MultiViPerFrOG: A Globally Optimized Multi-Viewpoint Perception Framework for Camera Motion and Tissue Deformation
This work addresses a critical challenge in computer-assisted surgery by enabling more robust 3D reconstruction of deformable tissues, though it appears incremental as it builds on existing low-level perception modules.
The paper tackles the ill-posed problem of simultaneously estimating camera motion and tissue deformation in surgery from a moving depth camera, proposing a multi-viewpoint global optimization framework that shows robustness to noisy inputs and processes hundreds of points in milliseconds.

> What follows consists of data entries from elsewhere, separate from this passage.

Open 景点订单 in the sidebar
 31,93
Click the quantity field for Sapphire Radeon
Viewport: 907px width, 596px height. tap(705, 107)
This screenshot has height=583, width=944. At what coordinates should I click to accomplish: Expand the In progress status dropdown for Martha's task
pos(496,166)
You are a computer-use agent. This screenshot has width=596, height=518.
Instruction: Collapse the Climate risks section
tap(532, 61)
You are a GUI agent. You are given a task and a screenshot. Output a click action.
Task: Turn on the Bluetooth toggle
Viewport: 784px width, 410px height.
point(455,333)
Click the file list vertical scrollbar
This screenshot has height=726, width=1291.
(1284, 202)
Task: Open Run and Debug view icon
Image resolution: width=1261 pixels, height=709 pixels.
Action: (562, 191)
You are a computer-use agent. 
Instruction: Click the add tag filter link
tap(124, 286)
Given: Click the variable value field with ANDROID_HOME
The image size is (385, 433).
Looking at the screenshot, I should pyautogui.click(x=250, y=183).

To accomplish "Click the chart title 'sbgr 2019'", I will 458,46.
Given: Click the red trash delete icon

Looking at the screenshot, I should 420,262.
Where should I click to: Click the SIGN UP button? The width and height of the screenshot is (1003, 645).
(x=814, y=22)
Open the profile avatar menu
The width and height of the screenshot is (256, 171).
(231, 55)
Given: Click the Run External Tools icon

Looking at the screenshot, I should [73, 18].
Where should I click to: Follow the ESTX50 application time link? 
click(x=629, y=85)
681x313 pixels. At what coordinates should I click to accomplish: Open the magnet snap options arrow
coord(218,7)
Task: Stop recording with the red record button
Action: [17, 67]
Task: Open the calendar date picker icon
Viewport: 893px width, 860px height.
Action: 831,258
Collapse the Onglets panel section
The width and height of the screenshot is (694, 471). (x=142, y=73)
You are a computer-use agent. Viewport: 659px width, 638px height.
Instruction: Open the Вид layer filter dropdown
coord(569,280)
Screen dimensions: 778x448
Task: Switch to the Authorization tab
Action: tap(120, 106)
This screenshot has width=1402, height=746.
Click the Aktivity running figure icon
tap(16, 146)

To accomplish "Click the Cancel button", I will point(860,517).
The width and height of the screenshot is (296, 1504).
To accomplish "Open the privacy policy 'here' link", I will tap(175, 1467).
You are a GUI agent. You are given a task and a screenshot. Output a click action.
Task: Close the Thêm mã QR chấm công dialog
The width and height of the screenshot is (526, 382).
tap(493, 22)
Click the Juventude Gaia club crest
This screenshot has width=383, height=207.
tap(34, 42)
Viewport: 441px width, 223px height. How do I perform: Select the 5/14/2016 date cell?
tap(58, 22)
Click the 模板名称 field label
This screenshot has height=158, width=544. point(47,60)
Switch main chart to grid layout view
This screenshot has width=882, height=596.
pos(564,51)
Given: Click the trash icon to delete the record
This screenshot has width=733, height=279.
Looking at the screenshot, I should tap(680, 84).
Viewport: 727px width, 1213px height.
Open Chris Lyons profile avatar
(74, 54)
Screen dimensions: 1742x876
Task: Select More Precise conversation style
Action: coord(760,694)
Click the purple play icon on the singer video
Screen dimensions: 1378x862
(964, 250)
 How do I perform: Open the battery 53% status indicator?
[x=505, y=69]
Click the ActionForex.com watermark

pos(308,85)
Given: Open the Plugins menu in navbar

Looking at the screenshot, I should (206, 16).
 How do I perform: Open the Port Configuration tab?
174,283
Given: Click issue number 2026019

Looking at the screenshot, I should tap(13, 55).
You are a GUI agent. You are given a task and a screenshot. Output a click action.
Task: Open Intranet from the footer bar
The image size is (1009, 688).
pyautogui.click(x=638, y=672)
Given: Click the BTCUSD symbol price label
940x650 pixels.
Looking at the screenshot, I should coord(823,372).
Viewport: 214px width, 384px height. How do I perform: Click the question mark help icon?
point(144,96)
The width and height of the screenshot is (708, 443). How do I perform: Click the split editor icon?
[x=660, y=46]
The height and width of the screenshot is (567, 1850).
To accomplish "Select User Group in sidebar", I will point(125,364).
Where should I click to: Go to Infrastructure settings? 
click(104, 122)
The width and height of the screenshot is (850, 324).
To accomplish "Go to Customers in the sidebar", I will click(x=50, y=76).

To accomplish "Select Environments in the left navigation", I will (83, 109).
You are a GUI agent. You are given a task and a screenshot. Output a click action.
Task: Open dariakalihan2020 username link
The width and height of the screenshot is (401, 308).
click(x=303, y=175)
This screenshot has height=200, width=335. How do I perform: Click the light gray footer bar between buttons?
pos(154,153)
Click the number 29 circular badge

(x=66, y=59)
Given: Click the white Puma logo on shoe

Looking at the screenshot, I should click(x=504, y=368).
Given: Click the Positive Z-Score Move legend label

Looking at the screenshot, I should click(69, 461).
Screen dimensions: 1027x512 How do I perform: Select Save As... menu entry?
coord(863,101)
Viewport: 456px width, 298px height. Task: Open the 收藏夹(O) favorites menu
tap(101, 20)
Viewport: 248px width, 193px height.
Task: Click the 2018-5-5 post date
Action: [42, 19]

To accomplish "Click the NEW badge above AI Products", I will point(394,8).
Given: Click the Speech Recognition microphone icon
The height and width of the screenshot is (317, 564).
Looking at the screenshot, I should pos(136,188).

Reconstructing the 3D shape of a deformable environment from the information captured by a moving depth camera is highly relevant to surgery. The underlying challenge is the fact that simultaneously estimating camera motion and tissue deformation in a fully deformable scene is an ill-posed problem, especially from a single arbitrarily moving viewpoint. Current solutions are often organ-specific and lack the robustness required to handle large deformations. Here we propose a multi-viewpoint global optimization framework that can flexibly integrate the output of low-level perception modules (data association, depth, and relative scene flow) with kinematic and scene-modeling priors to jointly estimate multiple camera motions and absolute scene flow. We use simulated noisy data to show three practical examples that successfully constrain the convergence to a unique solution. Overall, our method shows robustness to combined noisy input measures and can process hundreds of points in a few milliseconds. MultiViPerFrOG builds a generalized learning-free scaffolding for spatio-temporal encoding that can unlock advanced surgical scene representations and will facilitate the development of the computer-assisted-surgery technologies of the future.